The problems with the A1 Certificate are part of everyday cross-border life, but policy-makers are not making much progress.

UM – 02/2020

The revisions to Regulation (EC) No. 883/2004 on the coordination of social security systems and Regulation (EC) No. 987/2009 on its implementation have brought policymakers in Brussels to a standstill. Recent trilogues have been cancelled due to a lack of feasible proposals for discussion. The biggest hurdle between parliament and council is a simple document that, up until now, has received little attention – the A1 Certificate. This document provides proof that a person working in another Member State is subject to the law of their home country and therefore does not need to make social security contributions in the Member State abroad. Further information is available on the DRV website (German only).

Checks and fines that several Member States have been imposing for some time have unfortunately resulted in the A1 Certificate becoming well-known for the wrong reasons. The issuing authorities – in Germany, the health insurance, the German Liaison Office for Health Insurance Abroad and the German Pension Insurance – have been bombarded with applications from employers who want to send their workers abroad.

The European Representation of the German Social Insurance invited policy experts from Brussels to get a first-hand feel for the problems in administrative practice and to discuss possible solutions during an expert discussion on February 7. The results of the informal policy discussion showed that there are three points which are particularly controversial with regard to the revision of the coordination Regulation:

1. As expected, first and foremost is the A1 certificate. There must be exceptions for business trips. However, the term ‘business trip’ is too vague and must be fleshed out. There are differing opinions of how to do this. Whereas some (for example, the European Parliament’s rapporteur or the trade unions) are for a qualitative description of the exceptions, others (including German ministries and employers’ organisations) find it more practical to define the exceptions in terms of time. Suggestions range from 7 to 30 days.

2. If a company carries out business activities in two or more Member States, a number of factors must be taken into account when determining its registered office or place of business, such as turnover or employees’ working hours in each Member State. The designation is intended to be part of an overall assessment. However, the criterion of ‘working time in each Member State in which the activity is performed’ is a controversial point of discussion in the context of the revision. Problems include a fragmented insurance history of workers and the difficulty in keeping track of this. Due to methodological difficulties, there has recently been an increase in the number of people calling for the working time criterion to be done away with entirely when determining the registered office or branch.

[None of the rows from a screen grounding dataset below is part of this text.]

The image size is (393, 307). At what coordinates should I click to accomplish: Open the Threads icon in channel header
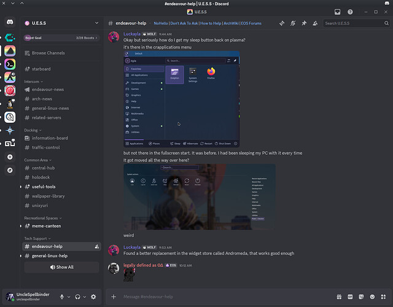(282, 23)
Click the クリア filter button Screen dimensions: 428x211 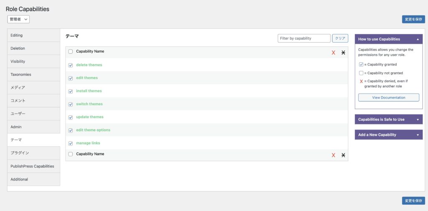tap(340, 38)
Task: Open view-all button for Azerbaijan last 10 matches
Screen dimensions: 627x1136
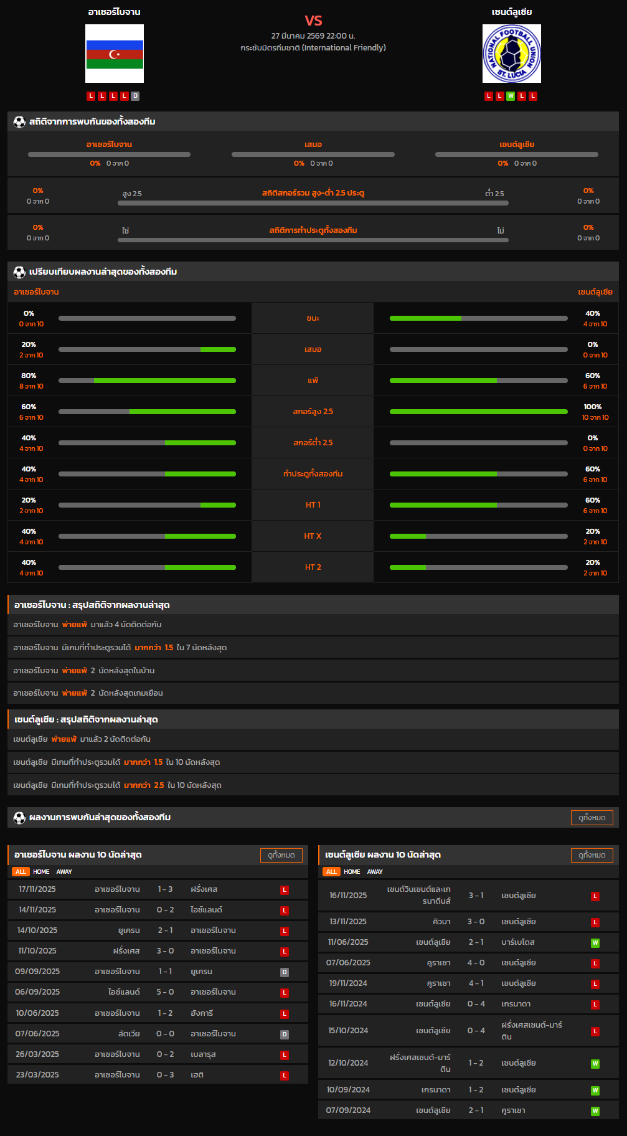Action: 281,855
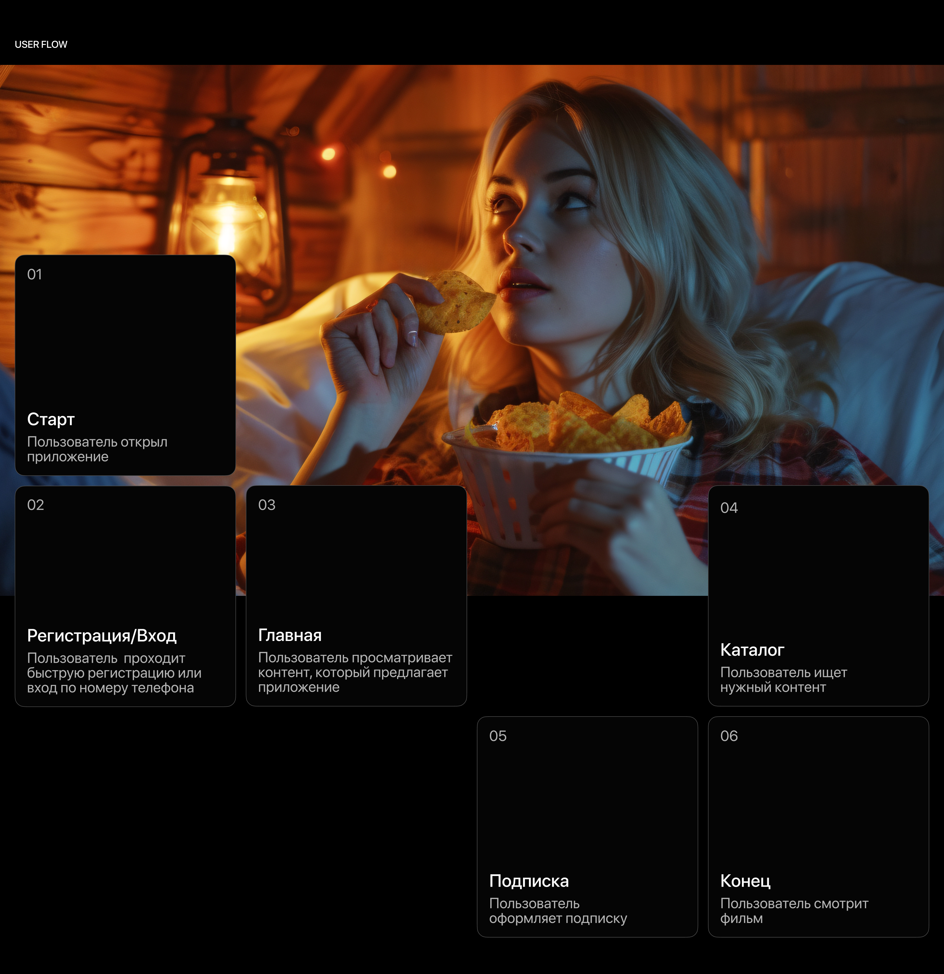Click the number 01 label
This screenshot has width=944, height=974.
(x=34, y=274)
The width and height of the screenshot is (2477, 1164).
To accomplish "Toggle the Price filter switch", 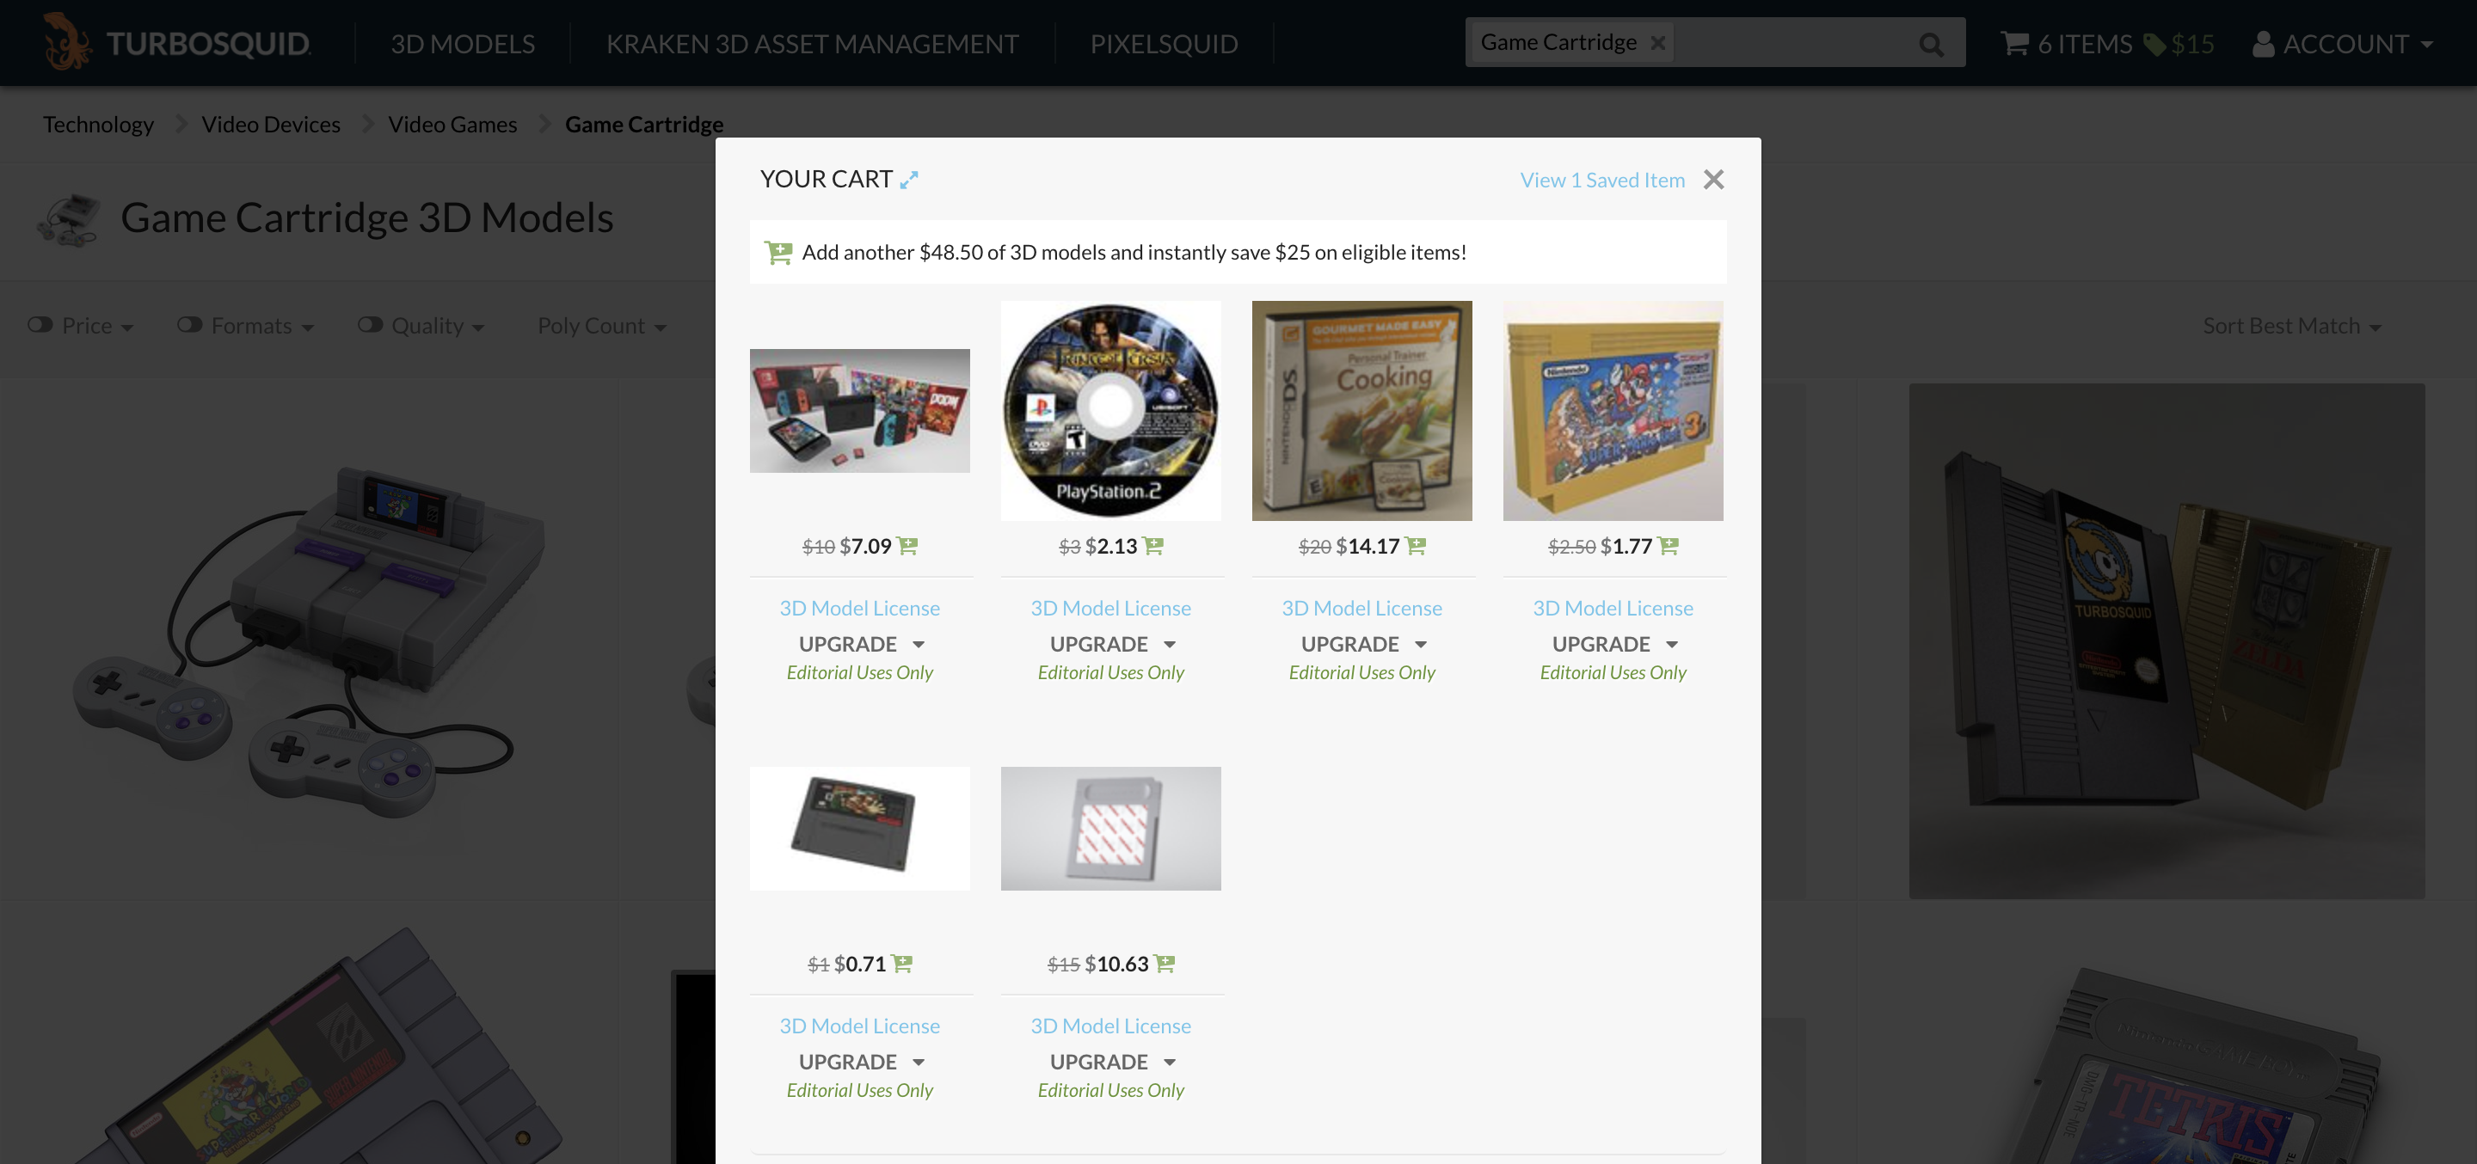I will click(40, 325).
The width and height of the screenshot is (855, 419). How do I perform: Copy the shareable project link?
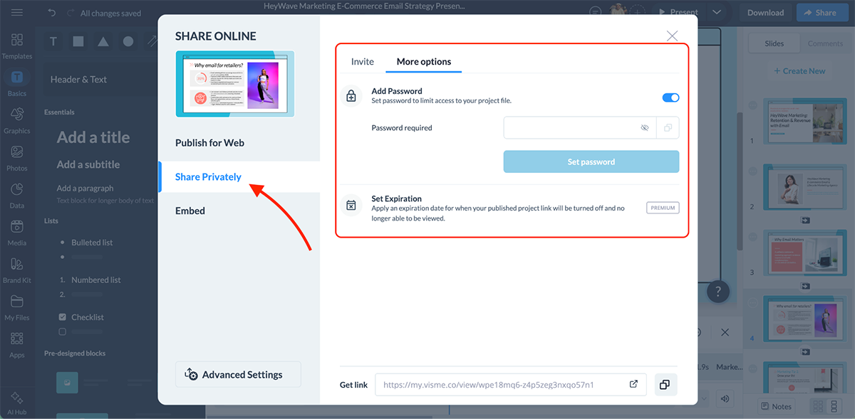(665, 384)
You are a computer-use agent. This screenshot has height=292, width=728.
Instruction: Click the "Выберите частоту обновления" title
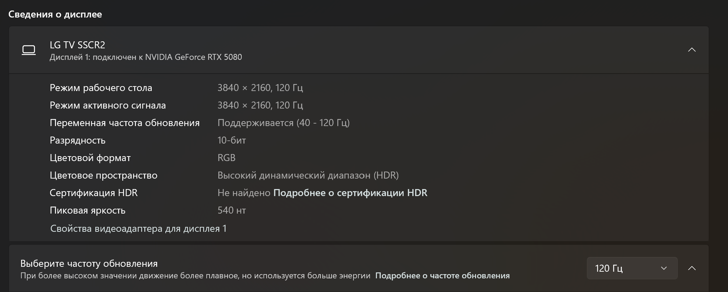pyautogui.click(x=89, y=263)
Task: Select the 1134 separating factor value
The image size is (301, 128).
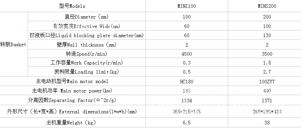Action: click(x=186, y=100)
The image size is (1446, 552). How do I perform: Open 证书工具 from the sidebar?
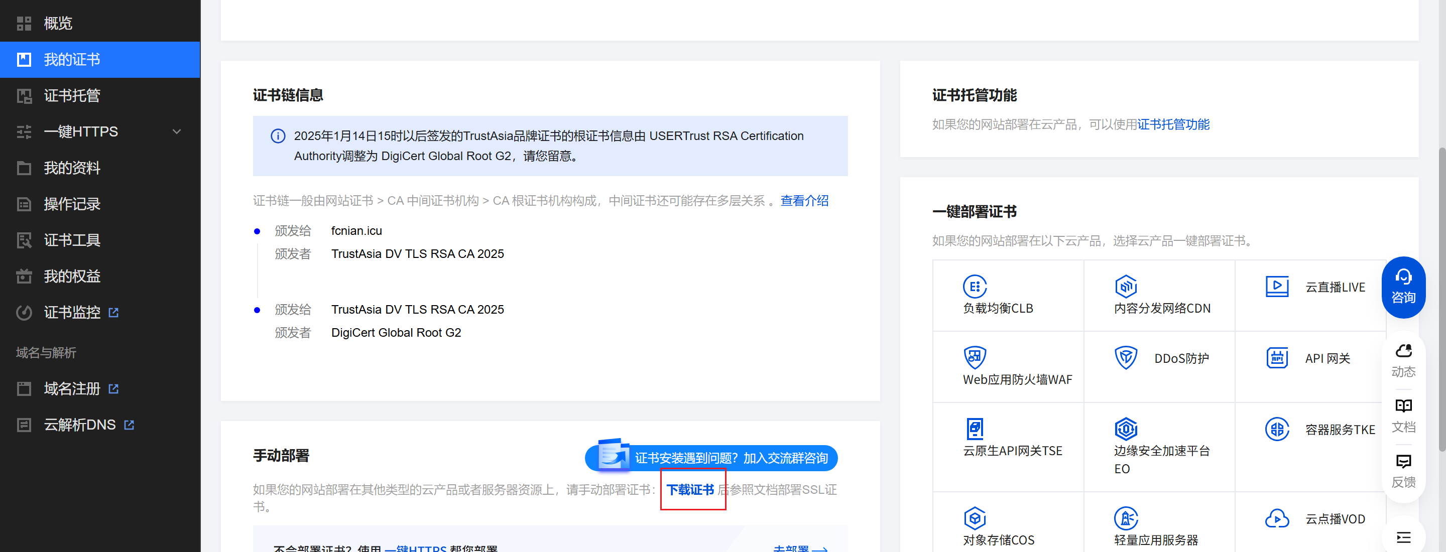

3. In terms of unemployment benefits for cross-border workers, discussions have revolved around minimum periods in the country of employment in order to be entitled to unemployment benefits. Initially, 15 months were proposed. In addition, the principle of ‘lex loci laboris’ should also apply to cross-border workers to fulfil the law of the country of employment and the obligation for job-seekers to make themselves available on the labour market  from which the unemployment benefit is drawn, regardless of their place of residence. In the end, a compromise was reached in the Council, which provided for the following:

  • a minimum period of time in the unemployment insurance system between three and six months,
  • no derogations for cross-border workers when exporting unemployment insurance benefits,
  • cross-border workers should also be subject to the same conditions during unemployment as national workers.

Background: Although the obligation to apply for and carry an A1 certificate is applicable European law, it has been applied leniently in practice. Previously, even the German Federal Ministry of Labour and Social Affairs (BMAS) had stated that the A1 certificate can be applied for retrospectively if necessary, for short-term or short-term business trips. For some time now, however, various Member States, such as France and Austria, have been increasingly checking that cross-border workers possess an A1 certificate. The change in administrative practice is due to new national regulations to combat illegal employment and wage dumping in these countries. They stipulate that it is mandatory to apply for an A1 certificate before starting a posted activity in these countries. If the document cannot be produced during an inspection, fines may result. Therefore, the BMAS now recommends that cross-border workers always apply for an A1 certificate in advance.